Address Verification

MIDS logo
: Health
: 2024

Our client, Orderly, aims to develop an up-to-date healthcare provider database to help patients, healthcare insurance firms and health tech companies to find the right healthcare provider information efficiently. Currently, they have developed an algorithm capable of verifying healthcare provider information by finding relevant online data. Our role is to evaluate the reliability of their verification algorithm. More specifically, the Orderly’s algorithm will find a website associated with the healthcare provider information that needs to be verified, such as address. Currently, Orderly evaluates the information found by the algorithm through manual-calling verification, which is cost-ineffective. Therefore, our work aims to identify other useful information on the website and use these information as features to train a machine learning model to predict if Oderly’s algorithm finds a reliable source of information.

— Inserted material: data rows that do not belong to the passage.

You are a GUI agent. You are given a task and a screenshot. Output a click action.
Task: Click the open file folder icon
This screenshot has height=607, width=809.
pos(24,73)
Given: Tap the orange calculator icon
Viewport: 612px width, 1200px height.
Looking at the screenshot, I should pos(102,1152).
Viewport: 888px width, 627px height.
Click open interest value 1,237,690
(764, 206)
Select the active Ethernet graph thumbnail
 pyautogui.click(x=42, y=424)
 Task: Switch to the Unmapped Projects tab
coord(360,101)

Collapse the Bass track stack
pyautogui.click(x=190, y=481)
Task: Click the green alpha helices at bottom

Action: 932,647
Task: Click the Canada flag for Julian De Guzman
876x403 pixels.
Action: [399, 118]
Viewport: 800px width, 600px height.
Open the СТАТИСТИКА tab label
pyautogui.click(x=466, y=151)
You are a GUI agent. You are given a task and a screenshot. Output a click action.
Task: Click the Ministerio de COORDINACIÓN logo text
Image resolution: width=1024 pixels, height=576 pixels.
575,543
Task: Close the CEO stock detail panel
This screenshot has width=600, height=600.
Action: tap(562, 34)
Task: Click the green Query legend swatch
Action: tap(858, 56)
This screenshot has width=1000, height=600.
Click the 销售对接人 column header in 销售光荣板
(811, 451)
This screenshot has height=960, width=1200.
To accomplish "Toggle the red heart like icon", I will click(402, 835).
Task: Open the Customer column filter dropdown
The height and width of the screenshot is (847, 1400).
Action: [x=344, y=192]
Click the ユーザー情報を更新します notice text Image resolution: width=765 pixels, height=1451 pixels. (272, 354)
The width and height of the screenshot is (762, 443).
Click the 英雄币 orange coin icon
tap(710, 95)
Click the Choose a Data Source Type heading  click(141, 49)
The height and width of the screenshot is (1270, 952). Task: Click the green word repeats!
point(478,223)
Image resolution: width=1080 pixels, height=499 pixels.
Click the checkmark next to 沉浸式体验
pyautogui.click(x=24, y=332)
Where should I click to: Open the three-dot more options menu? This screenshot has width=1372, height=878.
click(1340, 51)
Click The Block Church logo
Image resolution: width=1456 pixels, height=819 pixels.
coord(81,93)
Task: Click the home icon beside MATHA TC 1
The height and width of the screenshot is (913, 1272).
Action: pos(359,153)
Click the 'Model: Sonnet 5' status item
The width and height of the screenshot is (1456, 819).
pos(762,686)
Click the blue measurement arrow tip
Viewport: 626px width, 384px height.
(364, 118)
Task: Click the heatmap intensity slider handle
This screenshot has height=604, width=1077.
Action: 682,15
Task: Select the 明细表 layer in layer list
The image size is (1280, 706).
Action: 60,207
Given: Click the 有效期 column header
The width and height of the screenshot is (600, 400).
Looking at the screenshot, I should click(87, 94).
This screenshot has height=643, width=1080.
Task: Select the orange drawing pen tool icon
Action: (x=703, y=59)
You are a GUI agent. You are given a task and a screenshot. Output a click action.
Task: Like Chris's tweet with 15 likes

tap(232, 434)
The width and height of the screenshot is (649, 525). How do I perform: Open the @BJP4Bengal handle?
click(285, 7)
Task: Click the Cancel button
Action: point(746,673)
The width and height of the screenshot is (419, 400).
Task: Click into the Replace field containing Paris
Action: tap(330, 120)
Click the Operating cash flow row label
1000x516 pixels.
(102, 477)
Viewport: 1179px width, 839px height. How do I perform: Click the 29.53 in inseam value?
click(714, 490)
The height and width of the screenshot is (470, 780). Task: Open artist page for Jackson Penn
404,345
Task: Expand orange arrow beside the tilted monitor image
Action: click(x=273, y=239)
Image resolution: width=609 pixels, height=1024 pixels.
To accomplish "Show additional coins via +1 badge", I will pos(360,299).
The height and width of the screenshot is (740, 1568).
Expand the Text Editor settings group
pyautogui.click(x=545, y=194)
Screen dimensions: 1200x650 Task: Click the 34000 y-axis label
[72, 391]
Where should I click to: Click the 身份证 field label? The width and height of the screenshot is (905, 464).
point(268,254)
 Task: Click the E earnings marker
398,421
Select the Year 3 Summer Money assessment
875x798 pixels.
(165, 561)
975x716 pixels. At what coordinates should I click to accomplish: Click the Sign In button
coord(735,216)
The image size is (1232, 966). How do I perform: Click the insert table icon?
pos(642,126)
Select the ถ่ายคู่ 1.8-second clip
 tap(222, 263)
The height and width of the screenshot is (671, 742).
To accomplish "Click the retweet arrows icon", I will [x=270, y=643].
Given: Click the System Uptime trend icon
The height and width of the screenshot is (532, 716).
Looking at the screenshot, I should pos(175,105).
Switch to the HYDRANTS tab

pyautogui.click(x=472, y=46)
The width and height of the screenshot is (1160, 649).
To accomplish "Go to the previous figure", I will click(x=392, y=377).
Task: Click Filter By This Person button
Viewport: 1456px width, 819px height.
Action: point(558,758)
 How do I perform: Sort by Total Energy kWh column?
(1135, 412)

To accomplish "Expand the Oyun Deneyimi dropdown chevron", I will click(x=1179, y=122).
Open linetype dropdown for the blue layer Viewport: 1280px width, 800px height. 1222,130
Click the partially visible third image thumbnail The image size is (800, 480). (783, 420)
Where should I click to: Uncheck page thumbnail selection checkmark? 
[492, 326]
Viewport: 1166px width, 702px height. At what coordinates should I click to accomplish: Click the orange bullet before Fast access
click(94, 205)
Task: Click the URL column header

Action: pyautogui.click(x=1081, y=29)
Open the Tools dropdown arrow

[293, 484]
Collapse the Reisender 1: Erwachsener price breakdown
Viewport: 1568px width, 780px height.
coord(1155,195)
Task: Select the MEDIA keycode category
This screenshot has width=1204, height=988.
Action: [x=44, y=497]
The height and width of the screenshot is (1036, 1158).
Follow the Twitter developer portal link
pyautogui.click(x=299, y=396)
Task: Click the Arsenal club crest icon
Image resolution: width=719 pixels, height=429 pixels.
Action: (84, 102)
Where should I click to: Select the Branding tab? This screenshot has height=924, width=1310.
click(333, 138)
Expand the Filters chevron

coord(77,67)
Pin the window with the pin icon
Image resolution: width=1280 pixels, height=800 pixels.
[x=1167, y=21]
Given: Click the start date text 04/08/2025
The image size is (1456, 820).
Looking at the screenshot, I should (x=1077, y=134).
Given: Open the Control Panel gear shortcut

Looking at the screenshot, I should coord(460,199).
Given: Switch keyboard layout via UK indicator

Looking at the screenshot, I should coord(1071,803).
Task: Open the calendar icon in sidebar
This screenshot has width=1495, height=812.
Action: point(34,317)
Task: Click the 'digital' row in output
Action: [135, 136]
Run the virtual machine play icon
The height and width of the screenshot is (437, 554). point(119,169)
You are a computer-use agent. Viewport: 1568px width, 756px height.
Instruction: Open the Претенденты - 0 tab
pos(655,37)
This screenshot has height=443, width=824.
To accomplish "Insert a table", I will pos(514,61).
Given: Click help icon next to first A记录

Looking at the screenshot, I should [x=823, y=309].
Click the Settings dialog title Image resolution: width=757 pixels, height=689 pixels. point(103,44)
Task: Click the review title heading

Our team identified a set of features such as copyright, and the presence of contact information and trained our machine learning models with these features to evaluate Orderly’s algorithm’s verification results. We experimented with four different types of ML models: Logistic Regression, Random Forest, Support Vector Machine, and Multi-Layer Perceptron. Among these models, Random Forest emerged as the top performer, achieving 75% accuracy in predicting the trustworthiness of the algorithm’s output, surpassing the baseline accuracy of 70%. We have pinpointed several generated features crucial to our model’s evaluation, such as number of external links within the website, which could be integrated into Orderly’s algorithm to enhance its verification process. For future usage, our model can offer confidence scores for the algorithm’s verification results, enabling Orderly to prioritize verification tasks and saving time and costs previously spent on manual-calling verification.